EUROPA A 28 CON LA CROAZIA – A.Tridente – globalmondo 8/12/11

Un Europa che teme per il suo futuro, che misura i pericoli di arretramento dell’intera costruzione politica e monetaria, poco influente in un mondo in rapido cambiamento, e con ricorrenti crisi finanziarie e monetarie, che ne hanno fatto temere drammatici e disastrosi arretramenti, venerdì prossimo dovrebbe decidere di porre le basi per un rilancio dell’economia, fronteggiare la crisi generale, decidendo  aiuti ai paesi in difficoltà e consolidare la fiducia dei mercati.

Un colpo di reni salutare per auto convincersi che i passi compiuti sulla strada dell’unione politica non è impossibile. E venerdì 16 dicembre è un giorno che può dare un significativo segnale e cambiare molte cose. In queste riunione il vertice europeo la UE concluderà anche i negoziati con il governo croato per l’ingresso di questo paese nell’Unione.

Con la fine dei negoziati con La Repubblica croata, un dei più importante paesi di questa conflittuale regione adriatica, entrerà così a far parte dell’Unione il 1° luglio del 2013. Venerdì dunque, conclusi i negoziati, la Croazia firmerà il Trattato di adesione ed entrerà a far parte degli organismi comunitari, compreso il Consiglio Europeo, seppure ancora come osservatore fino al definitivo ingresso a pieno titolo in quella data.

 

L’adesione formale sarà però sottoposta al referendum popolare che si svolgerà nel corso del 2012. Tale risultato verrà poi ratificato dai 27 paesi. Con questo atto l’Europa tornerà finalmente a guardare ai Balcani, forse con più attenzione.

 

I sondaggi effettuati in Croazia quest’estate davano poco più del 50% di si all’ingresso(52%), contro il 38%. Non è una grande la maggioranza, ma è sufficiente per procedere. Deve ovviamente migliorare la capacità di iniziativa politica da parte dell’UE perché l’aumento dei paesi associati possa ricevere un ulteriore contributo al rafforzamento e rappresentatività dell’Unione. Zagabria aveva già uno statuto di candidato dal 2004, il negoziato incominciò l’anno successivo ed ora non sembrano esserci altri ostacoli sul cammino della piena adesione.

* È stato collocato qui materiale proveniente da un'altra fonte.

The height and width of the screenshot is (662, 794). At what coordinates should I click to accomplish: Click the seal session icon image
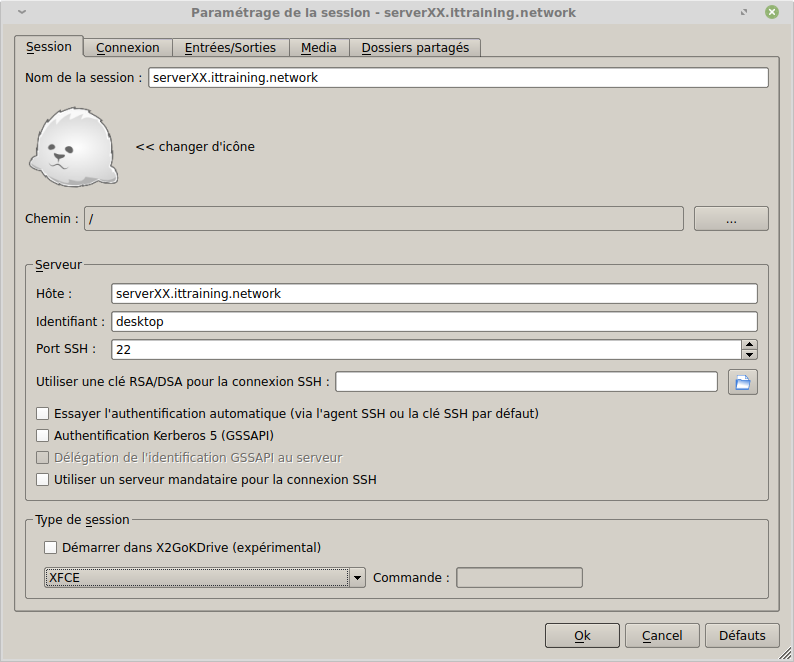tap(74, 148)
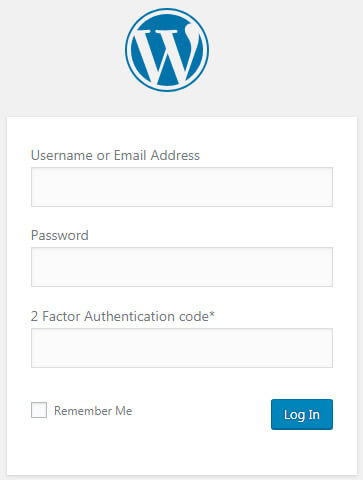
Task: Activate the field below the Password label
Action: pos(182,267)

Rimane in lista d’attesa la Serbia.

 

Controverso l’atteggiamento dei paesi europei. Il riconoscimento dello statuto di candidato a Belgrado incontra ancora gravi difficoltà da parte di molti governi. Va però riconosciuto che negli ultimi anni l’attiva collaborazione del governo serbo ha contribuito, in modo significativo, alla cattura dei criminali di guerra, l’ex presidente Ratko Mladc e Goran Hadzic, responsabili di massacri ed estradati al Tribunale Internazionale dell’Aia nel corso del 2011, affinché  vengano giudicati per gli orrendi crimini e le stragi perpetrate durante le guerre jugoslave degli anni novanta.

 

La Serbia dovrà percorrerlo questo cammino. Ostacoli però si ergono su questo percorso, a causa del rifiuto da parte serba di riconoscere l’indipendenza del Kosovo. Situazione tesa e frequenti scontri con le truppe di interposizione. Soldati germanici ed austriache sono rimasti  coinvolti in frequenti conflitti con numerosi feriti. L’aggressività delle truppe serbe potrebbe impedire la normalizzazione della situazione prima di poter concludere positivamente i negoziati definitivi.

 

Autoproclamatesi indipendente nel febbraio del 2008, il Kosovo non ha ottenuto il riconoscimento dell’ONU, ma degli Usa e solo di parte dei paesi europei, tra cui l’Italia.  Questi paesi chiedono tempo, almeno fino a marzo, prima di decidere se ammettere la Serbia quale candidato all’ingresso all’Unione. In altre parole, vogliono verificare il comportamento delle autorità serbe prima di riconoscerli il titolo di candidato all’adesione.

 

Circa 7.000 i soldati della NATO impegnati ad impedire scontri diretti fra i serbi e kosovari. Solo il miglioramento della situazione, la deposizione delle armi e la necessaria, pacifica convivenza, dovrebbe permettere i necessari passi avanti affinché la Serbia ottenga il riconoscimento di candidato all’adesione all’Unione.

 

Questo è quanto auspicano Spagna e Svezia, paesi che più sostengono la candidatura di Belgrado.Analoga la tesi degli altri paesi favorevoli che chiedono però la rinuncia all’uso delle armi, la normalizzazione e la definitiva, consolidata eliminazione della violenza.

 

Non sarà facile cancellare le pagine delle atrocità, e ci vorrà tempo per guarire le ferite di quei popoli per i quali la Seconda guerra mondiale non è mai cessata.